A Comissão pela Recuperação da Memória Histórica da Corunha (CRMH) voltou a denunciar a persistência da "opacidade, os incumprimentos legais e o compromisso real com a memória no Pazo de Meirás", situado no município corunhês de Sada, tanto por parte da Xunta como do Governo central.
Em uma nota enviada aos meios, a associação detalha que, após a publicação no Boletim Oficial do Estado (BOE) no passado 14 de agosto da resolução que declara o imóvel como Lugar de Memória, registrou junto à Secretaria de Estado de Memória Democrática um pedido formal para poder consultar integralmente dito expediente.
"Passado já o equador do prazo para a formalização de recurso de reposição perante a citada resolução, o Estado continua sem facilitar a esta associação acesso ao expediente administrativo, em um novo episódio de opacidade e de violação de direitos", lamenta a entidade, que interpreta esta situação como uma negativa injustificada à informação.
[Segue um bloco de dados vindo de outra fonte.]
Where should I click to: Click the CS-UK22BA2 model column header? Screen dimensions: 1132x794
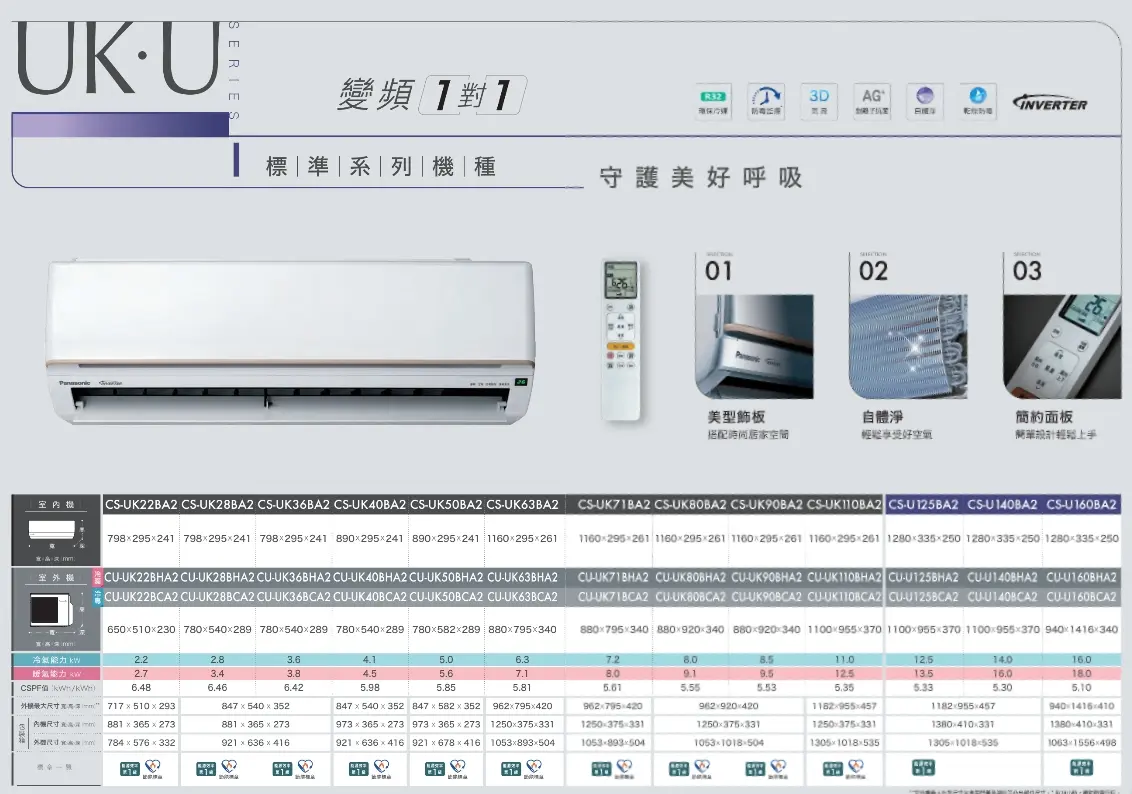click(142, 504)
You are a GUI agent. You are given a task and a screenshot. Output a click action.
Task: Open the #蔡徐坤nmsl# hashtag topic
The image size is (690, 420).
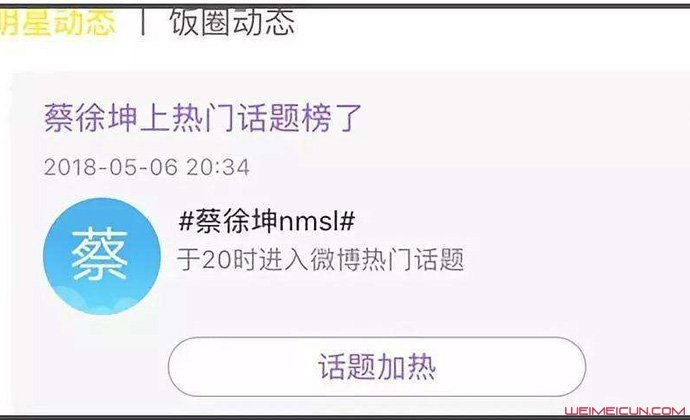pos(267,221)
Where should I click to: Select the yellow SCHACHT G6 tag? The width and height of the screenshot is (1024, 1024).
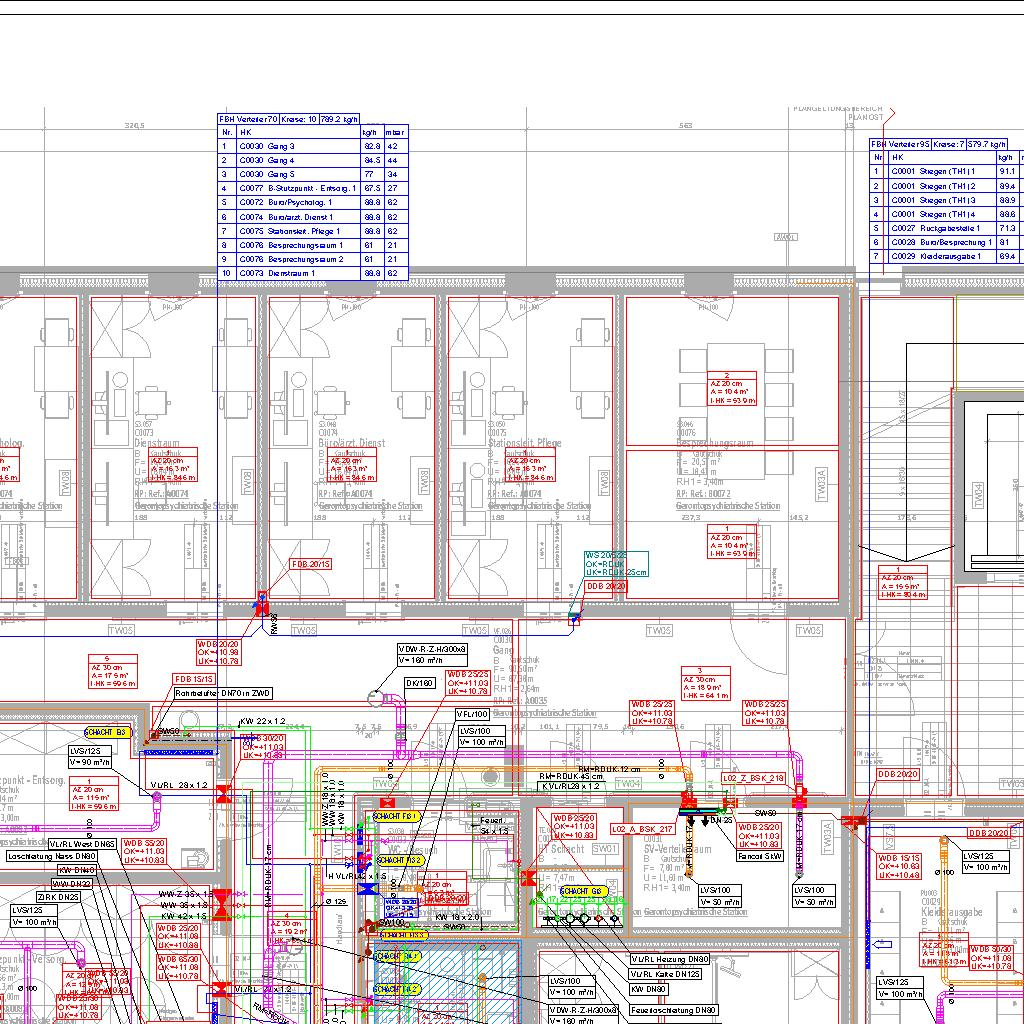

Paralelamente, a CRMH reclama "explicações" pela saída de bens móveis do Pazo de Meirás relacionados com a etapa de Emilia Pardo Bazán e com a ditadura de Franco, e demanda uma "atuação sem demora" da Xunta para que cumpra com as obrigações que lhe marca a Lei de Patrimônio Cultural, especialmente "em matéria de visita pública e de proteção do bem de interesse cultural".
Além disso, a Comissão solicita "transparência e compromisso na defesa do interesse público" no procedimento aberto sobre a liquidação da posse da propriedade e urge a "atualização e implementação" das comissões contempladas no Protocolo de atuações que o Estado "promoveu e assinou no Pazo de Meirás há mais de seis anos", ao considerar que sua inatividade agrava a situação de indefinição sobre o futuro do pazo.